CORBA 1.1 specifies that a Basic Object Adapter should provide a facility for identifying the principal (or user) on whose behalf a request is being performed. The get_principal method, defined by BOA and impleented by SOMOA returns a Principal object, which identifies the caller of a particular method. From this information, an application can perform access control checking.
In CORBA 1.1, the interface to Principal is not defined, and is left up to the ORB implementation. In the current release of DSOM, a Principal object is defined to have two attributes:
userName (string)
Currently, the value of the UserName attribute is obtained from the USER environment variable in the calling process. Likewise, the hostName attribute is obtained from the HOSTNAME environment variable. This facility is intended to provide basic information about the source of a request, and currently, is not based on any specific authentication (i.e., "login") scheme. More rigorous authentication and security mechanisms will be considered for future DSOM implementations.

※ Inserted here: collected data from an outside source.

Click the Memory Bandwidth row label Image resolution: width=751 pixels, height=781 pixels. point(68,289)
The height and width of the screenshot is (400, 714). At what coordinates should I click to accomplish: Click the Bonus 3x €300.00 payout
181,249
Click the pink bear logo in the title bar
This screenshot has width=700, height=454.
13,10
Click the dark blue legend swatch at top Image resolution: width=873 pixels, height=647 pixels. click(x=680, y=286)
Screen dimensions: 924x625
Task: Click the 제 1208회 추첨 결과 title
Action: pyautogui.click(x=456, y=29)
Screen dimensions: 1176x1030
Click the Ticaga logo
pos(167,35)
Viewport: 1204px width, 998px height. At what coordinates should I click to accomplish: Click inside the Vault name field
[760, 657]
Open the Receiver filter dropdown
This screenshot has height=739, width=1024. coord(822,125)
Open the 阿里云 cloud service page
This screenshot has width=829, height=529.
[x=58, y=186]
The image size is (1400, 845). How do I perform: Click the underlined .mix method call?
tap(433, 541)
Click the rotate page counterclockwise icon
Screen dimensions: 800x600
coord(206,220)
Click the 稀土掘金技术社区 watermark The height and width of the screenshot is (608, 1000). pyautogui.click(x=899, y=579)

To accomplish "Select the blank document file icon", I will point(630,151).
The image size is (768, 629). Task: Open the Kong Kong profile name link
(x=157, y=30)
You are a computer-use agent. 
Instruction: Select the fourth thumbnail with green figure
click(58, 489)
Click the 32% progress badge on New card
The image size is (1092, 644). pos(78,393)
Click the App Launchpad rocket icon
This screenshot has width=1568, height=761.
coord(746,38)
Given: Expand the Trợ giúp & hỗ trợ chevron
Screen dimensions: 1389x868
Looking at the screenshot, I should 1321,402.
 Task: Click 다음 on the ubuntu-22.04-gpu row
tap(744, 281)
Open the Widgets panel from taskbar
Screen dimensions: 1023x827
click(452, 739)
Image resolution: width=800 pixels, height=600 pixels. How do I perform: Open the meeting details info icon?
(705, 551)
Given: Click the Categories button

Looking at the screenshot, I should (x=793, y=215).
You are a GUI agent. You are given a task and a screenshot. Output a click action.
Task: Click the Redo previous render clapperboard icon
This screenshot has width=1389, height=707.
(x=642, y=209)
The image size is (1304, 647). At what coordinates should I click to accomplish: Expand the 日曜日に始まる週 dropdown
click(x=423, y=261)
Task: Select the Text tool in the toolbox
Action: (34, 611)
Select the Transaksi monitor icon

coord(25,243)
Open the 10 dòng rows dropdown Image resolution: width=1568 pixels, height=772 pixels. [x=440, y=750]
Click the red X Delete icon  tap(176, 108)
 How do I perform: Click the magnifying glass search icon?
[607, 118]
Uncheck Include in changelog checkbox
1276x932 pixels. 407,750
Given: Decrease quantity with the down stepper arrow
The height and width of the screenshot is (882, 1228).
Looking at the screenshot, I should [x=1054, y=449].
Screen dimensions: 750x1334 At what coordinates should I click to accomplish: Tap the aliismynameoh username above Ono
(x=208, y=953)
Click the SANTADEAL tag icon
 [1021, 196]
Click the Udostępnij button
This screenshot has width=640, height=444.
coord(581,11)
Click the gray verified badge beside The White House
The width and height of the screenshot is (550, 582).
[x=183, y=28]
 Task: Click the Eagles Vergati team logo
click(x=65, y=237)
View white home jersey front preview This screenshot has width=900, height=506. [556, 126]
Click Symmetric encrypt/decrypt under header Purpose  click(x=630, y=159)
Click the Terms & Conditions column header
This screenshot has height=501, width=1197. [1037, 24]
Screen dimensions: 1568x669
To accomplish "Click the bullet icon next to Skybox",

The IDL prototype for the get_principal method, defined on BOA (SOMOA) is as follows:
Principal get_principal (in SOMDObject obj, in Environment *req_ev);
This call will typically be made either by the target object or by the server object, when a method call is received. The get_principal method uses the Environment structure associated with the request, and an object reference for the target object, to produce a Principal object that define the request initiator.
Note: CORBA 1.1 defines a "tk_Principal" TypeCode which is used to identify the type of Principal object arguments in requests, in case special handling is needed when building the request. Currently, DSOM does not provide any special handling of objects of type "tk_Principal"; they are treated like any other object.